Bei Alpine rollten vor der Formel-1-Sommerpause Köpfe. Damit muss Bruno Famin ran. Der Franzose, der erst am 10. Juli zum Motorsport-Chef der ganzen Alpine-Marke befördert wurde, ist seit Montag jetzt zusätzlich Interims-Teamchef im F1-Team des Renault-Konzerns, um auf unbestimmte Zeit die Lücke des nach nur eineinhalb Jahren abgegangenen Otmar Szafnauer zu füllen. Famin bestätigt prompt: Die Fortschritte waren 2023 zu langsam. Die Suche nach Lösungen beginnt.
"Wir waren letztes Jahr Vierte, wollten in dieser Saison um den dritten Platz kämpfen und das mit Leistungen und Podien unterstreichen", erklärt Famin im Interview mit 'AutoHebdo'. Zur Sommerpause liegt Alpine auf dem sechsten Platz, stagniert und wurde relativ zum Vorjahr von McLaren und Aston Martin überholt. Letztere schmerzen besonders, weil sie zeigen, dass ein Sprung nach vorne 2023 möglich ist.
Seit einem Relaunch 2021 versucht Renault, Alpine als Nischen-Sportwagenmarke des Konzerns neu zu positionieren. "Vor etwa zwei Wochen wurde Phase zwei des Projektes eingeleitet, wobei eine Reihe von Änderungen beschlossen wurden, um noch weiter voranzukommen", sagt Famin. F1-Fortschritte sind da wünschenswert. Szafnauer selbst hatte am Samstag bereits durchblicken lassen, dass er und das Management inzwischen unterschiedliche Zukunfts-Vorstellungen hatten. Famin bestätigt: "Wir waren uns nicht mehr einig, was wir tun sollten, und vor allem, wann wir es tun sollten."
"Je früher wir also Veränderungen im Team vornehmen, desto besser", rechtfertigt Famin so die relativ plötzliche Trennung von Szafnauer und vom langjährigen F1-Sportdirektor Alan Permane. "Es geht nicht mehr um die Platzierung in der Meisterschaft 2023, also können wir die Änderungen auch gleich umsetzen."
Wer wird der neue Formel-1-Teamchef von Alpine?
Sowohl Famin als auch der neue Sportdirektor Julian Rouse sind aktuell erst einmal nur auf Interimsbasis benannt und haben eigentlich andere Aufgaben. Gerüchte um die Verpflichtung eines neuen Teamchefs machten in Spa inklusive Namen daher schnell die Runde. Famin bemüht sich nun klarzustellen, dass Alpine nicht über Nacht alles neu aufstellen will.

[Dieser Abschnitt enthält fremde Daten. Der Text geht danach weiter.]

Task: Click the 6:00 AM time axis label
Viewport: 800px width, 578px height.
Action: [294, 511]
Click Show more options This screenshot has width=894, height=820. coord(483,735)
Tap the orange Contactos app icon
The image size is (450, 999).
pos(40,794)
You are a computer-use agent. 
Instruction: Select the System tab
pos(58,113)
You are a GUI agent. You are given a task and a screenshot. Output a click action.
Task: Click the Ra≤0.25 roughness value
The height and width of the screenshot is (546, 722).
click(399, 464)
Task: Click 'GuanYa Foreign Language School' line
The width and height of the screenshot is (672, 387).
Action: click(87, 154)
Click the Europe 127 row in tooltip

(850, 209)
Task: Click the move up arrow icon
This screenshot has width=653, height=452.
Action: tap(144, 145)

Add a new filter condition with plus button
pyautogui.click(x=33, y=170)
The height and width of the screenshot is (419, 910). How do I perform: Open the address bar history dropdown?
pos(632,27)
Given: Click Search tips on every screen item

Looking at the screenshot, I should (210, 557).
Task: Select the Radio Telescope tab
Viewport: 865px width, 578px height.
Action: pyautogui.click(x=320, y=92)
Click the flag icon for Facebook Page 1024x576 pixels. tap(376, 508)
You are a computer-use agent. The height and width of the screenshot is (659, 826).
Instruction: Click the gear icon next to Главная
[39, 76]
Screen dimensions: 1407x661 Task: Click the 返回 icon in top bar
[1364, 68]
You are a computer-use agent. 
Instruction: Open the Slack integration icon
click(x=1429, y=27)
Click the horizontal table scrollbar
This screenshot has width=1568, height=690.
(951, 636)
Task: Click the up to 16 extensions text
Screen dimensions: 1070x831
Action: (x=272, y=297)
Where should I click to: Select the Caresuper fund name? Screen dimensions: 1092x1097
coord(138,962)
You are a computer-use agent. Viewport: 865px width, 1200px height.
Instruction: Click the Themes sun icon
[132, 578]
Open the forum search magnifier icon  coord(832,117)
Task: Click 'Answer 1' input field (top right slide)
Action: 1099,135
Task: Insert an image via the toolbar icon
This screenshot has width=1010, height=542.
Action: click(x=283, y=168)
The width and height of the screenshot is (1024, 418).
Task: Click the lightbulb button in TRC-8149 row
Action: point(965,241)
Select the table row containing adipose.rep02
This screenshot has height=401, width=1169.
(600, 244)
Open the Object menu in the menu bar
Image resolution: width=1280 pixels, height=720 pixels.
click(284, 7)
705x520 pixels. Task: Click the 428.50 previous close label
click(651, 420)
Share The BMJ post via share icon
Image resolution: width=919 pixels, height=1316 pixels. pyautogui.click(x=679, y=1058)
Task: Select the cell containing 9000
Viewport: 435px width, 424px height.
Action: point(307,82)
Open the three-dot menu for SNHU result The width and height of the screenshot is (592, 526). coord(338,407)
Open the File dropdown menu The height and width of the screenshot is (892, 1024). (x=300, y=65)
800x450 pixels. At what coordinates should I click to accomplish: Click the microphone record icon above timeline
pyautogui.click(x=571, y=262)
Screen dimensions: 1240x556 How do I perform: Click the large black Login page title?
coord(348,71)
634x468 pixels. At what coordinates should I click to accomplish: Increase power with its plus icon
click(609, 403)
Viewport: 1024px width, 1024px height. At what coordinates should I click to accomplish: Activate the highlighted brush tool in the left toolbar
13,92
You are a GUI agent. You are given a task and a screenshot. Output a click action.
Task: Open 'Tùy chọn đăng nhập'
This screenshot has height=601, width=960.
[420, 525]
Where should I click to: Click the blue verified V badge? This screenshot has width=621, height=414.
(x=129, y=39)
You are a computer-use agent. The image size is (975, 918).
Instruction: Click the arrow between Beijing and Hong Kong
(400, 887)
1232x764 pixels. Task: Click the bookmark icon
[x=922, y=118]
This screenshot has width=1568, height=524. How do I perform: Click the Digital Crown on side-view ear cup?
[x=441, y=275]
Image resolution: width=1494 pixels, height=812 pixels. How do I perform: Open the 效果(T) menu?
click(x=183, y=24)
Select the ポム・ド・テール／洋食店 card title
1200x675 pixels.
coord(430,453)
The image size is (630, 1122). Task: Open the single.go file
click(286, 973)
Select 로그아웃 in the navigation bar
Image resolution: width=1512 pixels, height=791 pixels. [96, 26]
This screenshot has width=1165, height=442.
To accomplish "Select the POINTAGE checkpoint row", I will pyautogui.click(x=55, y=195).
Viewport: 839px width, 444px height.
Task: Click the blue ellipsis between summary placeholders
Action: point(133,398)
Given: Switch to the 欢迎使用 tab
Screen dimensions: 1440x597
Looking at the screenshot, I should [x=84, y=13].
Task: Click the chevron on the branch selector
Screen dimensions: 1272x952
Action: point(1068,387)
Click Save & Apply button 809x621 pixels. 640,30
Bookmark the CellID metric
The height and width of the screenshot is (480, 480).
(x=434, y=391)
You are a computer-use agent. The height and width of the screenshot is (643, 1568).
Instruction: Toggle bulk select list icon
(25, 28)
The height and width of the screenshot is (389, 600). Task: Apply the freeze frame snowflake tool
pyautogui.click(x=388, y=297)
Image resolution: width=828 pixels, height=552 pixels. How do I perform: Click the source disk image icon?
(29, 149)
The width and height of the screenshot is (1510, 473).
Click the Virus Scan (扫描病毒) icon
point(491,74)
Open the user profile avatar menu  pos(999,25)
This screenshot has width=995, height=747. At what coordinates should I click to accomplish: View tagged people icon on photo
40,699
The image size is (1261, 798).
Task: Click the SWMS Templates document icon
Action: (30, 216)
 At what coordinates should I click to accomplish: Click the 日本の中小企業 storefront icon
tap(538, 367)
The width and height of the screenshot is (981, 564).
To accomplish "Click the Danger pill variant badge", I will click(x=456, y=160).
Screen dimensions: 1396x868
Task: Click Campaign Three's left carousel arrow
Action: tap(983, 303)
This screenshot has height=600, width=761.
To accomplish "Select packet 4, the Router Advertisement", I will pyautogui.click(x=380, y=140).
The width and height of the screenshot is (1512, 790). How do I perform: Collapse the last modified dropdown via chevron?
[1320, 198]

Vielmehr will er erst einmal an den beiden Standorten im britischen Enstone (Rennteam) und Viry (Motoren) eine Bestandsaufnahme: "Es gibt keine vorgefassten Meinungen. Bleibt die Struktur so, wie sie ist? Wird eine neue Person geholt? Das wird sich mit der Zeit zeigen."
"Wir haben an beiden Standorten sehr viel Talent, und müssen einen Weg finden, es freizusetzen", benennt Famin sein wichtigstes Arbeitsgebiet. Zum Ende des Vorjahres hatte er noch Fortschritte bei der Zusammenarbeit gemeldet, stellt die jetzt aber wieder in Zweifel: "Da ich gerade fast eineinhalb Jahre in Viry verbracht habe, habe ich eine Vorstellung von der Lage. Jetzt werde ich zu diesem Zweck viel Zeit in Enstone verbringen. Nicht der Motor oder das Chassis gewinnen die Meisterschaft, sondern das ganze Paket."
Alpines Formel-1-Planwirtschaft am Ende?
Was wohl bereits sein Ende gefunden hat, ist der vom alten CEO Laurent Rossi verkündete und von Szafnauer mitgetragene "100-Rennen-Plan", der als Anhaltspunkt für den Weg an die Spitze dienen sollte. "Ich stelle nicht auf null zurück, aber ich stelle überhaupt keine Zahlen auf", sagt Famin. Sein langfristiger Ansatz ist, spätestens mit dem neuen Chassis- und Motorenreglement 2026 vorne mitzumischen: "Das heißt aber nicht, dass wir bis dahin keine Ambitionen haben. Wir wollen uns mit jedem Rennen verbessern."
Famin schwört auf kontinuierliche Verbesserung statt auf Planwirtschaft: "Wir werden ziemlich viele Dinge umsetzen. Wir werden nicht warten, bis wir die gesamte Evaluierung durchgeführt haben, ehe wir über ein Gesamtprojekt nachdenken, und in der Zwischenzeit nichts tun." Das Endziel bleibt gleich: "Wir wollen um Titel und Siege in allen Kategorien kämpfen, in denen wir mitfahren."